= WHAT YOU WILL DO =
Can you put every line of this listing into a JSON list of strings, one string per line, leaving out the blank lines?

Records excerpted from a collection:
#####

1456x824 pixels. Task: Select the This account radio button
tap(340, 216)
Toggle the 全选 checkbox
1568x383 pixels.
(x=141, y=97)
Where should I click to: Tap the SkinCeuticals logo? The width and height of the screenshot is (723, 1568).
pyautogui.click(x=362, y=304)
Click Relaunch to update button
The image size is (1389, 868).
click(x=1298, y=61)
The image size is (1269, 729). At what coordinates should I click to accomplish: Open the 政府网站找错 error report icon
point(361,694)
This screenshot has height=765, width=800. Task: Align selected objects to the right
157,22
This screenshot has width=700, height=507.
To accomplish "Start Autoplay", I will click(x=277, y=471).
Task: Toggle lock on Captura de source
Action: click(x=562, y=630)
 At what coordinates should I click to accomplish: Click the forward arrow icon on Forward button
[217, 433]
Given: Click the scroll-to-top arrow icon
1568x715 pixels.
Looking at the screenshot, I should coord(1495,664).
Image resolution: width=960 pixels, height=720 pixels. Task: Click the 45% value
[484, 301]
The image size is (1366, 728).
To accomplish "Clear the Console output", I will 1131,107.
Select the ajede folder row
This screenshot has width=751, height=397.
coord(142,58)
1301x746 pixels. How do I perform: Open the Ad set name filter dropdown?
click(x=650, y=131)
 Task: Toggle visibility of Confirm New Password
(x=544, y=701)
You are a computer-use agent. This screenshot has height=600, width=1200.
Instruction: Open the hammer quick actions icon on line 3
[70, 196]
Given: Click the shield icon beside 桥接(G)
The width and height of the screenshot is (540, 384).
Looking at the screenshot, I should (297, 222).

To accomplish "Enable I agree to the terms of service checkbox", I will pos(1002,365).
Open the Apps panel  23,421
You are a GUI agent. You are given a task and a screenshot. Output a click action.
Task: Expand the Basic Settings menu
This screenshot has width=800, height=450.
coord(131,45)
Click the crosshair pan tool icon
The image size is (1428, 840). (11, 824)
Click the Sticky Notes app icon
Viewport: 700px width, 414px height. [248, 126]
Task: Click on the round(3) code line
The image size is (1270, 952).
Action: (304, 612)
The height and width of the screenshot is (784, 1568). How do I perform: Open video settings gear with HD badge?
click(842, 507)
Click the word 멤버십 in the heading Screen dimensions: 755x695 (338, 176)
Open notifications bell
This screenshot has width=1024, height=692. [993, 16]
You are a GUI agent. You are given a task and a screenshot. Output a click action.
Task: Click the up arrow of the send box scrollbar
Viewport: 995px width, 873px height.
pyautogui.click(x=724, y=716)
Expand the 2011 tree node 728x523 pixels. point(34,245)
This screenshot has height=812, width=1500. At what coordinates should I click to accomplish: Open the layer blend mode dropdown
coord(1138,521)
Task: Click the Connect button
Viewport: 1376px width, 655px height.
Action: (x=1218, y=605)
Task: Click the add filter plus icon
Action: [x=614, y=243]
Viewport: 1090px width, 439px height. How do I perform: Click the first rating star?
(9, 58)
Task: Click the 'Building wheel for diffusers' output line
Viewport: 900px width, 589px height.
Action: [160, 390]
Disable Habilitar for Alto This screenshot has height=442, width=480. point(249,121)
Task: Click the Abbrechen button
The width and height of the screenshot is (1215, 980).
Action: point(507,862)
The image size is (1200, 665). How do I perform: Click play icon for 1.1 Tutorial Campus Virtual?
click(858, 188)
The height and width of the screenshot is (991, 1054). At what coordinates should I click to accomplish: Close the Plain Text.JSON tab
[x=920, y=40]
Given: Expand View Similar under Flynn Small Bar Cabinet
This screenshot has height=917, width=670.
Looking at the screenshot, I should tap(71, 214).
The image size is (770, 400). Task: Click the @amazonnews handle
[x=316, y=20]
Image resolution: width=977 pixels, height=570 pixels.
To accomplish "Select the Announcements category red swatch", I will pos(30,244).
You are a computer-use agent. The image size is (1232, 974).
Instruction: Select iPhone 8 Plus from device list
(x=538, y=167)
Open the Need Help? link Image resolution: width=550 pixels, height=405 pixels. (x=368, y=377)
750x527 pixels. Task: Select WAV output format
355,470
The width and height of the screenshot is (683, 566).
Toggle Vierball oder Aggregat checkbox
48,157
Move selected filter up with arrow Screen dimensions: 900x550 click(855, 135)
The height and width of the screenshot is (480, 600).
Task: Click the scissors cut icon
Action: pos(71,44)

#####

= SOLUTION TO THIS EXERCISE =
[
  "1456x824 pixels. Task: Select the This account radio button",
  "tap(340, 216)",
  "Toggle the 全选 checkbox",
  "1568x383 pixels.",
  "(x=141, y=97)",
  "Where should I click to: Tap the SkinCeuticals logo? The width and height of the screenshot is (723, 1568).",
  "pyautogui.click(x=362, y=304)",
  "Click Relaunch to update button",
  "The image size is (1389, 868).",
  "click(x=1298, y=61)",
  "The image size is (1269, 729). At what coordinates should I click to accomplish: Open the 政府网站找错 error report icon",
  "point(361,694)",
  "This screenshot has height=765, width=800. Task: Align selected objects to the right",
  "157,22",
  "This screenshot has width=700, height=507.",
  "To accomplish \"Start Autoplay\", I will click(x=277, y=471).",
  "Task: Toggle lock on Captura de source",
  "Action: click(x=562, y=630)",
  " At what coordinates should I click to accomplish: Click the forward arrow icon on Forward button",
  "[217, 433]",
  "Given: Click the scroll-to-top arrow icon",
  "1568x715 pixels.",
  "Looking at the screenshot, I should coord(1495,664).",
  "Image resolution: width=960 pixels, height=720 pixels. Task: Click the 45% value",
  "[484, 301]",
  "The image size is (1366, 728).",
  "To accomplish \"Clear the Console output\", I will 1131,107.",
  "Select the ajede folder row",
  "This screenshot has width=751, height=397.",
  "coord(142,58)",
  "1301x746 pixels. How do I perform: Open the Ad set name filter dropdown?",
  "click(x=650, y=131)",
  " Task: Toggle visibility of Confirm New Password",
  "(x=544, y=701)",
  "You are a computer-use agent. This screenshot has height=600, width=1200.",
  "Instruction: Open the hammer quick actions icon on line 3",
  "[70, 196]",
  "Given: Click the shield icon beside 桥接(G)",
  "The width and height of the screenshot is (540, 384).",
  "Looking at the screenshot, I should (297, 222).",
  "To accomplish \"Enable I agree to the terms of service checkbox\", I will pos(1002,365).",
  "Open the Apps panel  23,421",
  "You are a GUI agent. You are given a task and a screenshot. Output a click action.",
  "Task: Expand the Basic Settings menu",
  "This screenshot has width=800, height=450.",
  "coord(131,45)",
  "Click the crosshair pan tool icon",
  "The image size is (1428, 840). (11, 824)",
  "Click the Sticky Notes app icon",
  "Viewport: 700px width, 414px height. [248, 126]",
  "Task: Click on the round(3) code line",
  "The image size is (1270, 952).",
  "Action: (304, 612)",
  "The height and width of the screenshot is (784, 1568). How do I perform: Open video settings gear with HD badge?",
  "click(842, 507)",
  "Click the word 멤버십 in the heading Screen dimensions: 755x695 (338, 176)",
  "Open notifications bell",
  "This screenshot has width=1024, height=692. [993, 16]",
  "You are a GUI agent. You are given a task and a screenshot. Output a click action.",
  "Task: Click the up arrow of the send box scrollbar",
  "Viewport: 995px width, 873px height.",
  "pyautogui.click(x=724, y=716)",
  "Expand the 2011 tree node 728x523 pixels. point(34,245)",
  "This screenshot has height=812, width=1500. At what coordinates should I click to accomplish: Open the layer blend mode dropdown",
  "coord(1138,521)",
  "Task: Click the Connect button",
  "Viewport: 1376px width, 655px height.",
  "Action: (x=1218, y=605)",
  "Task: Click the add filter plus icon",
  "Action: [x=614, y=243]",
  "Viewport: 1090px width, 439px height. How do I perform: Click the first rating star?",
  "(9, 58)",
  "Task: Click the 'Building wheel for diffusers' output line",
  "Viewport: 900px width, 589px height.",
  "Action: [160, 390]",
  "Disable Habilitar for Alto This screenshot has height=442, width=480. point(249,121)",
  "Task: Click the Abbrechen button",
  "The width and height of the screenshot is (1215, 980).",
  "Action: point(507,862)",
  "The image size is (1200, 665). How do I perform: Click play icon for 1.1 Tutorial Campus Virtual?",
  "click(858, 188)",
  "The height and width of the screenshot is (991, 1054). At what coordinates should I click to accomplish: Close the Plain Text.JSON tab",
  "[x=920, y=40]",
  "Given: Expand View Similar under Flynn Small Bar Cabinet",
  "This screenshot has height=917, width=670.",
  "Looking at the screenshot, I should tap(71, 214).",
  "The image size is (770, 400). Task: Click the @amazonnews handle",
  "[x=316, y=20]",
  "Image resolution: width=977 pixels, height=570 pixels.",
  "To accomplish \"Select the Announcements category red swatch\", I will pos(30,244).",
  "You are a computer-use agent. The image size is (1232, 974).",
  "Instruction: Select iPhone 8 Plus from device list",
  "(x=538, y=167)",
  "Open the Need Help? link Image resolution: width=550 pixels, height=405 pixels. (x=368, y=377)",
  "750x527 pixels. Task: Select WAV output format",
  "355,470",
  "The width and height of the screenshot is (683, 566).",
  "Toggle Vierball oder Aggregat checkbox",
  "48,157",
  "Move selected filter up with arrow Screen dimensions: 900x550 click(855, 135)",
  "The height and width of the screenshot is (480, 600).",
  "Task: Click the scissors cut icon",
  "Action: pos(71,44)"
]